Сабля Багыра. Вооружение и военное искусство средневековых кыргызов - Юлий Сергеевич Худяков
Перевод пяти райковских табличек, помимо указания на дату события — 866 год, содержит упоминание о сборе дани и защите и управлении границей, а также излияние самых искренних и нежных чувств по отношению к умершему и восхваление его добродетелей.
Оценивая исторические события, благодаря которым таблички попали на Енисей, Т. Мацумото полагает, что во второй половине IX века Хакасия входила в состав северо-западной окраины танского Китая, а райковские таблички были составлены в честь китайского дудуфу — губернатора этой территории. Он упоминает о посольстве китайского императора, посланном в 847 году к кыргызскому кагану, в котором ему было дано «разрешение старейшине племени стать верховным главой». В течение «эры Хиантом» кыргызские посольства трижды приезжали ко двору танского императора. По мнению японского исследователя, с одним из таких посольств мог быть связан приезд на Енисей представителя «высших слоев китайского общества» и его смерть на чужбине[89].
☆ ☆ ☆ ☆ ☆ ☆ ☆
Что сделать —
1 – Перечислите всё, что, по словам отрывка о райковских табличках, содержит перевод пяти табличек.
2 – Продолжите текст о райковских табличках после его последнего предложения.

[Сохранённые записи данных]
☆ ☆ ☆ ☆ ☆ ☆ ☆
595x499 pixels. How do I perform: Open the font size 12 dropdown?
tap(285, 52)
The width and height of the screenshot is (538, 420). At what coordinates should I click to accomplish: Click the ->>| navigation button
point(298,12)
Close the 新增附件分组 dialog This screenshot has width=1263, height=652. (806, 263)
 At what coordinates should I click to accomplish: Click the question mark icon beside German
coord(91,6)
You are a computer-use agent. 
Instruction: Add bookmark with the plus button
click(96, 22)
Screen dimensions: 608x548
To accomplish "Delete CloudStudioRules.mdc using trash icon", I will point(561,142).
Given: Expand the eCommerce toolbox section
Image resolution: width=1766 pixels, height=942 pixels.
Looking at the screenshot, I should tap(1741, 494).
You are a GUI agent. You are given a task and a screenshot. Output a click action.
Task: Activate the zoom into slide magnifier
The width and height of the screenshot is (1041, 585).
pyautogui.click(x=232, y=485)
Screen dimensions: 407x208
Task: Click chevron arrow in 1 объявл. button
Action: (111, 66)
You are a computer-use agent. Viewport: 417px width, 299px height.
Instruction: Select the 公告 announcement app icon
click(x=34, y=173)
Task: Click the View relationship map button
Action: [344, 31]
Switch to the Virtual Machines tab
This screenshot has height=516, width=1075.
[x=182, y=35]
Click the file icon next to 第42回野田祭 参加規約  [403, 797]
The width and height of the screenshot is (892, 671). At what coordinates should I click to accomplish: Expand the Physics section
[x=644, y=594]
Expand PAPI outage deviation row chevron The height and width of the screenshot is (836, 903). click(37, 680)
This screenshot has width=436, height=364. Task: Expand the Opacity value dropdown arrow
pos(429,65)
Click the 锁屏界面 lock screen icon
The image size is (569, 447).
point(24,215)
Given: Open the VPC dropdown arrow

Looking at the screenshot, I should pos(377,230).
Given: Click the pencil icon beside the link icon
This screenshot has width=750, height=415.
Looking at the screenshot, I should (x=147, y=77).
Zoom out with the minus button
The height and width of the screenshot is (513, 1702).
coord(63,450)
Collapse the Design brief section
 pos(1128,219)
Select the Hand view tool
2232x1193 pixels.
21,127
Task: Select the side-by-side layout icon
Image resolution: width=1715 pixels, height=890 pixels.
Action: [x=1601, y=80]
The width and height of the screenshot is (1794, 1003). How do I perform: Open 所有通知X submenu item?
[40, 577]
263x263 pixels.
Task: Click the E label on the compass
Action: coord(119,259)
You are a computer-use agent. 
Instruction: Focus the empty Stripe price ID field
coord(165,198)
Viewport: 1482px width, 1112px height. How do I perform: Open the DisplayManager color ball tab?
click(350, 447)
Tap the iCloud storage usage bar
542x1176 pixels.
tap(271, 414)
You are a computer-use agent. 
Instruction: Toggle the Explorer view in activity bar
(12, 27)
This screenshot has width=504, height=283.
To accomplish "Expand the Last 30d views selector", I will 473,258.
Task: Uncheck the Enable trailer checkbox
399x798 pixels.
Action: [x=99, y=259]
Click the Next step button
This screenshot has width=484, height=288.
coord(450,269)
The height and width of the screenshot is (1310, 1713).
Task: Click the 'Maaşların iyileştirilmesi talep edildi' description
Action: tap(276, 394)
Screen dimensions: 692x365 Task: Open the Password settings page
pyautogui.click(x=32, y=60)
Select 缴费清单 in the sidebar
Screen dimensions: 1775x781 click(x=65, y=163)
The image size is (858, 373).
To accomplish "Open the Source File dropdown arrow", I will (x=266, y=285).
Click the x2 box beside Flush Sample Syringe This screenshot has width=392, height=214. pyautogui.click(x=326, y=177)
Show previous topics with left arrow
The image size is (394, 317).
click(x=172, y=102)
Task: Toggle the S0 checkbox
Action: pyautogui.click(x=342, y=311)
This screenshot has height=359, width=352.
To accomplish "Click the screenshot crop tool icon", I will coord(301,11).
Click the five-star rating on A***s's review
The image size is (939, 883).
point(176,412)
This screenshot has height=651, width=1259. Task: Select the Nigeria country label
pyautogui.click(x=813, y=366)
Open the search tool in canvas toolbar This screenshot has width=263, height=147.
☆ ☆ ☆ ☆ ☆ ☆ ☆
Ответы —
1 –
- указание на дату события, 866 год;
- упоминание о сборе дани;
- упоминание о защите границы и управлении ею;
- излияние самых искренних и нежных чувств к умершему;
- восхваление его добродетелей.

2 –
Отдавая должное усилиям Т. Мацумото по изучению такого ценного источника по истории Хакасии, каким являются райковские таблички, нельзя не отметить, что его интерпретация исторических событий нуждается в очень существенной корректировке.
В середине IX века Кыргызский каганат находился на вершине своего могущества. Кыргызские войска действовали не только в Саяно-Алтае и Монголии, но и в Восточном Туркестане и Ордосе, в Приалашанье и Южной Маньчжурии, у самых границ империи Тан. Танский императорский двор в своих письмах к кыргызскому кагану восхвалял его силу и могущество, уговаривал не переносить свою ставку к границам империи, стремился направить действия кыргызов против уйгуров. Не может быть и речи о том, чтобы в эти годы танские императоры посылали управлять Минусинской котловиной китайского чиновника. Но даже если бы китайский сановник, а тем более член императорской фамилии, был отравлен послом и умер в столь отдаленном краю, его не могли похоронить на чужбине, но должны были привезти на родину.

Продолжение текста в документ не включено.